Cliniques privées : Quoi de neuf, docteur?
Société

Cliniques privées : Quoi de neuf, docteur?

Elles font figure de véritable TGV de la santé. Et si les cliniques privées annonçaient la naissance d’un nouveau type de businessmans? Serait-ce la dérive vers un système privé?

Salles d’urgences bondées, contraintes budgétaires et administratives, listes d’attente interminables, médecins de famille quasi introuvables, équipements vétustes, pénurie de personnel qualifié, locaux inadéquats, etc. Aux yeux de certains spécialistes, tel serait le triste portrait d’un système en bien mauvaise… santé. Trait distinctif par rapport aux États-Unis où domine un régime d’assurances privé (non pas "\trône sans partage") excluant 44 millions d’individus, notre système de santé a néanmoins parfois des allures de géant à bout de souffle et le développement des cliniques de santé privées n’y est pas étranger.

Médecins-entrepreneurs
Ainsi, Jean Chrétien paraissait jouer à l’autruche récemment lorsqu’il a menacé de sévir contre les provinces qui contreviendraient à la Loi canadienne sur la santé en tolérant les soins facturés en clinique privée. Système à deux vitesses en gestation? Bobards, ouï-dire et balivernes, clame de son côté le ministre fédéral de la Santé, Allan Rock. Et pourtant, imagerie par résonance magnétique (IRM), scanner, échographie et autres seraient disponibles au Québec pour ceux disposés à substituer une liasse de verts billets à la castonguette. Mais quelles seraient les implications de l’arrivée d’une médecine privée?

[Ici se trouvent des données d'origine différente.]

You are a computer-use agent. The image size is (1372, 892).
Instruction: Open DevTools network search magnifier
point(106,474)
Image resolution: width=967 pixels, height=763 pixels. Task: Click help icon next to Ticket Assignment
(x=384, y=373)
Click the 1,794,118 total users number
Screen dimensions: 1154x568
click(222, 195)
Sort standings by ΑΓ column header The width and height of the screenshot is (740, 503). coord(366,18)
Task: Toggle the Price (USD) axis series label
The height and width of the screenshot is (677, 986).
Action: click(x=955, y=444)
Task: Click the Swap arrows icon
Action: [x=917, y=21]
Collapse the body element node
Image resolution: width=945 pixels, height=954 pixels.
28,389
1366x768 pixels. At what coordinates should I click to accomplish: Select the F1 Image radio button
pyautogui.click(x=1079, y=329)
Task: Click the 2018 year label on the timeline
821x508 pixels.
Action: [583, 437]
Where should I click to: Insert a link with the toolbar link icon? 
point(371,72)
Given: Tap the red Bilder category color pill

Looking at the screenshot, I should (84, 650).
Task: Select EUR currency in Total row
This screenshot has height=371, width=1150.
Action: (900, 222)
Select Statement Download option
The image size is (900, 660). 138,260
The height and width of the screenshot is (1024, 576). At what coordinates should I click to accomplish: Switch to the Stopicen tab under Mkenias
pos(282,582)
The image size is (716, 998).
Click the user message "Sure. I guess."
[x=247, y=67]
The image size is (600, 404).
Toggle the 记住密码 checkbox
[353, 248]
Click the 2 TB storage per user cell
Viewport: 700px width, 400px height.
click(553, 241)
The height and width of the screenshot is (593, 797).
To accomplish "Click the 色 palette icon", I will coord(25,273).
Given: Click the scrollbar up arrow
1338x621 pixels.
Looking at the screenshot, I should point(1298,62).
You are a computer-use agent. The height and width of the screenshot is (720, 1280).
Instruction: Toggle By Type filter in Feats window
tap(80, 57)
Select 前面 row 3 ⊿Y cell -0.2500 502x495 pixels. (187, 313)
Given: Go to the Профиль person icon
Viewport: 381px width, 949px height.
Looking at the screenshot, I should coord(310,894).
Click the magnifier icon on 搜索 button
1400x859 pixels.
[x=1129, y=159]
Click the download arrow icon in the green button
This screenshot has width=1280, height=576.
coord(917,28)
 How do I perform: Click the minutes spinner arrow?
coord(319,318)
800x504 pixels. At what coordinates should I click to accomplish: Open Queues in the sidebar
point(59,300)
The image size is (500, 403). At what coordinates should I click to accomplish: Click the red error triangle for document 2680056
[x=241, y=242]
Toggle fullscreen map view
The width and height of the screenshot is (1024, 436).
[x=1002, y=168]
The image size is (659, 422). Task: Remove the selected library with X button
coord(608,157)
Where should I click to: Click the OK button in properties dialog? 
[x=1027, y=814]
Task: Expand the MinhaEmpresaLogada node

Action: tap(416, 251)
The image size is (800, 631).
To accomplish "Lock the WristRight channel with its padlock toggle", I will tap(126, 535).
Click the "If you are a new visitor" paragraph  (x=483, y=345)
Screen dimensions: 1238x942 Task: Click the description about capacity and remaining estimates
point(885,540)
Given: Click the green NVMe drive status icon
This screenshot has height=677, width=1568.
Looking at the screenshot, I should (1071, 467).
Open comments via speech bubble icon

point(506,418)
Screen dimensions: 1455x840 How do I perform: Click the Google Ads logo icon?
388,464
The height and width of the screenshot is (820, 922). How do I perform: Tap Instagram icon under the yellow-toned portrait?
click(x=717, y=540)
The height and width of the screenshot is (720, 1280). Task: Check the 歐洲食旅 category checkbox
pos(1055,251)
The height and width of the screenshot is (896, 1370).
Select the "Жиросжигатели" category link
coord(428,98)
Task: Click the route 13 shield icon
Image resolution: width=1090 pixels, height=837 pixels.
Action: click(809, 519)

À titre d’exemple, il existe au pays de l’oncle Sam depuis plus de 60 ans (consolidé sous Reagan dans les années 1980), un système privé de gestion des soins de santé structuré autour des Health Maintenance Organisations (HMO) auquel adhèrent près de 50 % des Américains et 92 % des médecins, mais qui est de plus en plus contesté. Une loi reconnaît maintenant les droits du patient face à ces organismes à la suite des plaintes répétées relatives aux effets pervers qu’entraînerait ce type de gestion, alors que les impératifs de rentabilité s’imposent parfois au détriment du bien-être des contractants. Car, il y a eu des cas où des enfants sont morts parce que l’assurance privée n’a pas consenti à défrayer les coûts d’un traitement pour une tumeur au cerveau ou ceux à qui on a refusé un scanner ou d’autres soins. C’est que la logique marchande pousserait les HMO à faire pression pour une baisse des coûts de santé du côté des prestataires de services que sont les hôpitaux et les médecins (qui seraient tenus de limiter leurs taux de prescriptions sous peine d’amendes…), afin de recruter des clients, en l’occurrence les entreprises assurant leurs employés. En bout de ligne, les médecins perdraient leur libre arbitre quant aux soins appropriés à donner aux patients. Conséquemment, les HMO commencent à faire marche arrière, car on constate qu’une gestion de la santé selon les règles strictes de la rentabilité marchande n’est peut-être pas aussi souhaitable et réaliste qu’on le croyait.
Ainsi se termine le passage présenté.